C. L’autorità di tassazione accoglieva parzialmente i reclami dei contribuenti contro le decisioni di tassazione. In particolare, stralciava alcuni ricavi della __________, imposti per trasparenza quali redditi dell’attività lucrativa indipendente dei reclamanti, e riduceva il valore degli attivi mobiliari.
Questi il reddito e la sostanza imponibili secondo le tre decisioni:
2006
2007
2008
Reddito imponibile IC
529’400
402’800
439’100
Reddito imponibile IFD
537’900
411’800
441’000
Sostanza imponibile IC
1’780’000
2’832’000
4’003’000
I. Con tempestivo ricorso alla Camera di diritto tributario, i coniugi RI 1 e RI 2, come pure la RI 3, contestano diversi aspetti delle decisioni su reclamo relative ai periodi fiscali dal 2006 al 2008.
In primo luogo, chiedono che la RI 3 sia riconosciuta come civilmente e fiscalmente valida, con conseguente rinuncia alla sua imposizione per trasparenza.
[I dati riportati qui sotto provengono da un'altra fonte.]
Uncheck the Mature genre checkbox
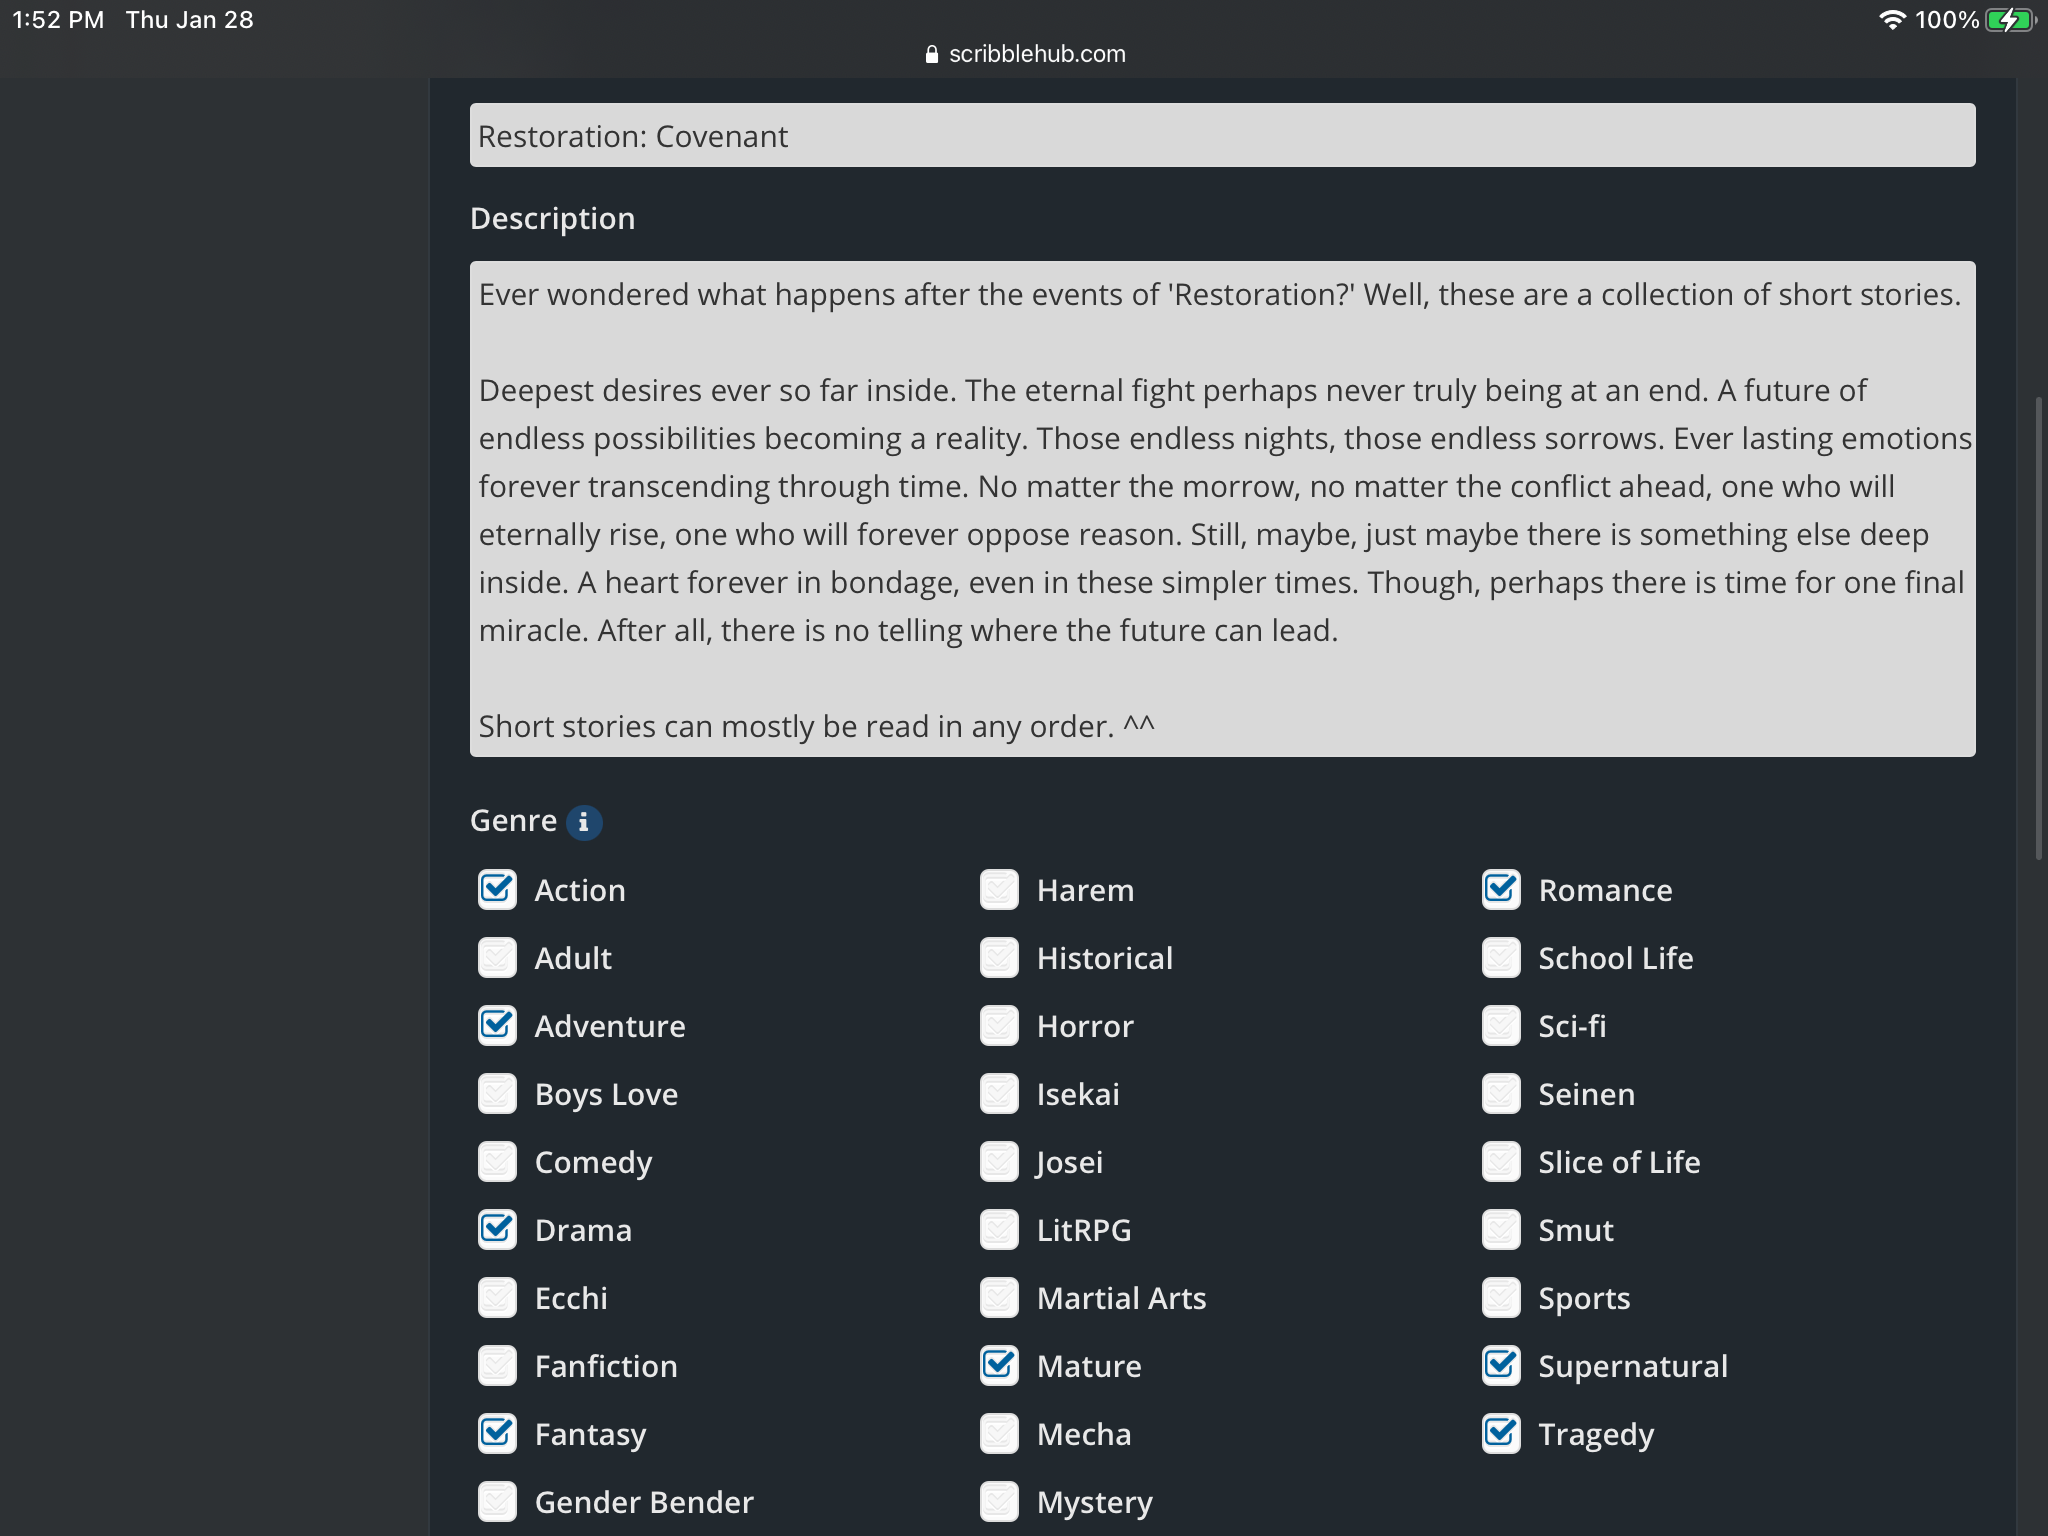The image size is (2048, 1536). coord(999,1366)

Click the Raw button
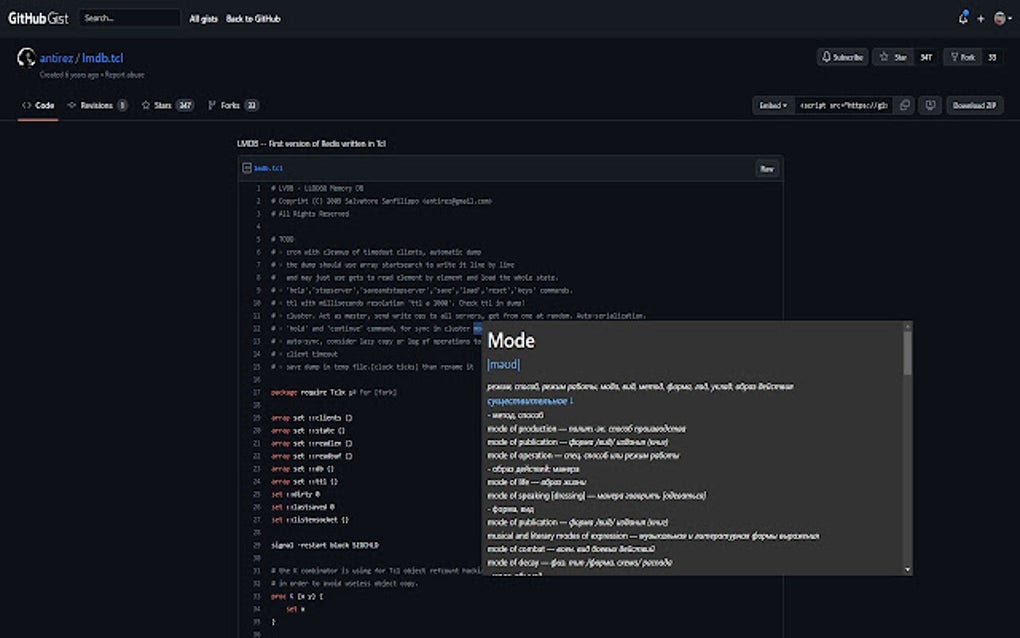(x=767, y=169)
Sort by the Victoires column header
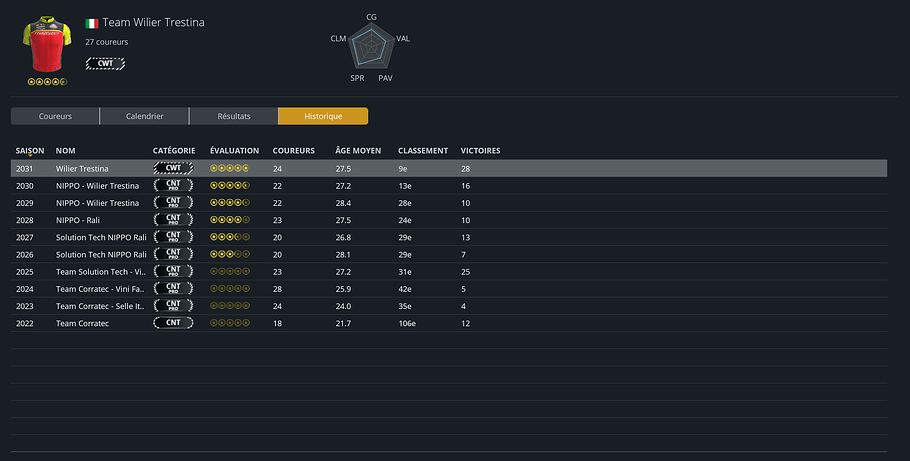The width and height of the screenshot is (910, 461). [480, 151]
A loro avviso, il Tribunale federale avrebbe sancito “la nullità fiscale di RI 3, per una serie di sviste…, considerandola a torto fondazione di mantenimento nulla, censura estranea al dossier fiscale…, che in realtà non sta e perdipiù contrasta con lo sviluppo della giurisprudenza delle Corti Civili dello stesso TF e con la più recente dottrina”.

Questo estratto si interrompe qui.